▸ **Work order**
Do not include the pictures; repeat the rest of the data exactly.

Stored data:
↓↓↓

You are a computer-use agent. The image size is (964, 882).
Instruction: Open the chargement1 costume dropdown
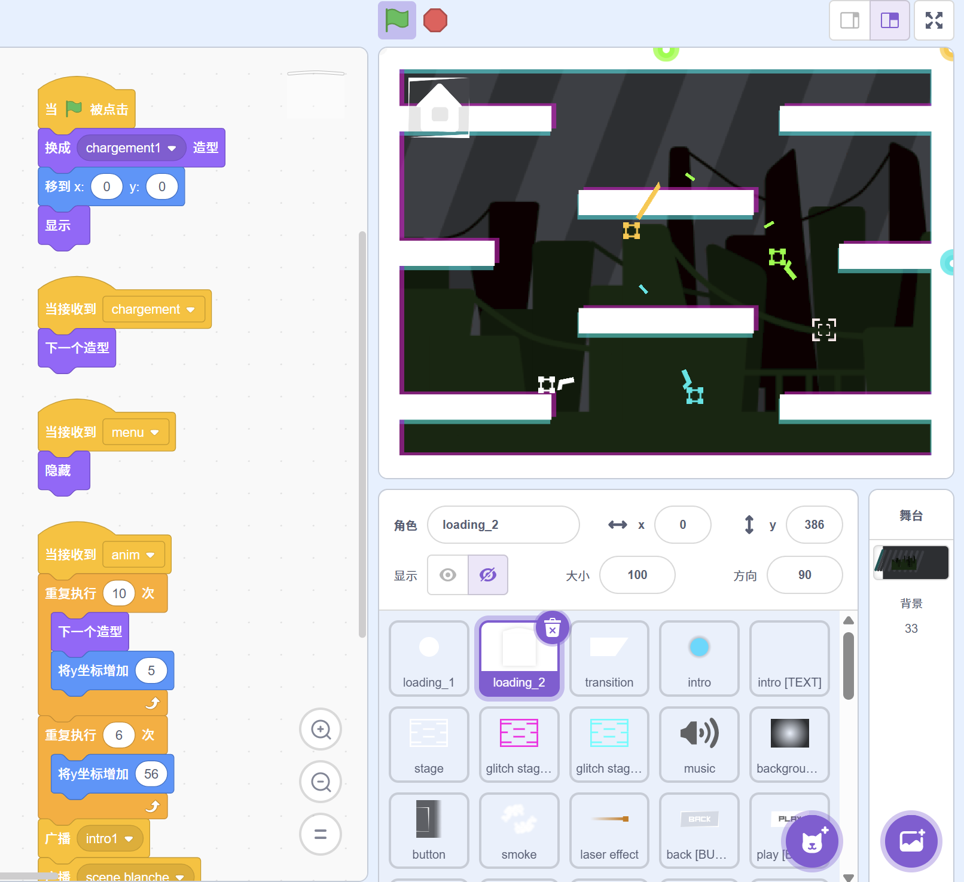click(x=172, y=148)
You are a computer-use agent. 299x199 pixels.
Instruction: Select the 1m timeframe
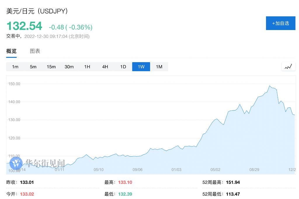tap(15, 67)
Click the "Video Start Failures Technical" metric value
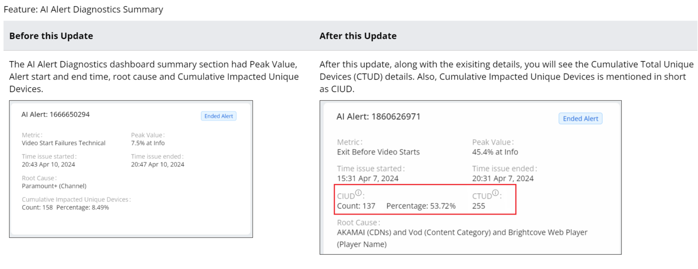The image size is (698, 269). (x=63, y=143)
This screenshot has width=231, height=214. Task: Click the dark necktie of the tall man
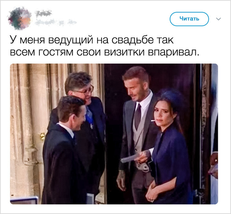[138, 117]
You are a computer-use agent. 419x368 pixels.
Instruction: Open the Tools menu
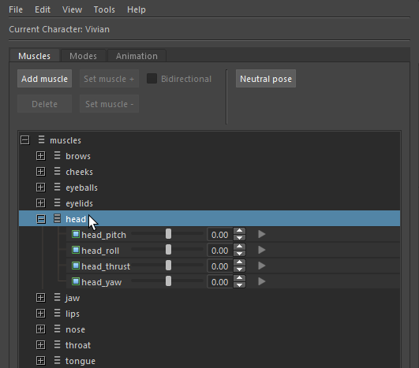tap(104, 9)
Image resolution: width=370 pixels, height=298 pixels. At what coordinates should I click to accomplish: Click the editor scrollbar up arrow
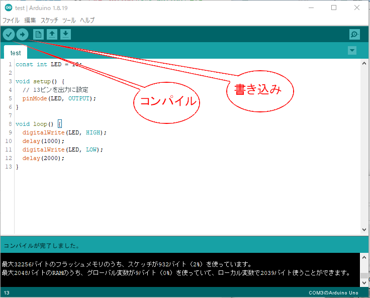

↑↑↑

▸ **Answer space**
You are a computer-use agent. The image size is (964, 882).
Instruction: Open the chargement1 costume dropdown
click(x=172, y=148)
You are a computer-use agent. 299x199 pixels.
Instruction: Select the 1m timeframe
tap(15, 67)
Click the "Video Start Failures Technical" metric value
The image size is (698, 269). (x=63, y=143)
This screenshot has width=231, height=214. Task: Click the dark necktie of the tall man
[138, 117]
You are a computer-use agent. 419x368 pixels.
Instruction: Open the Tools menu
tap(104, 9)
Image resolution: width=370 pixels, height=298 pixels. At what coordinates should I click to accomplish: Click the editor scrollbar up arrow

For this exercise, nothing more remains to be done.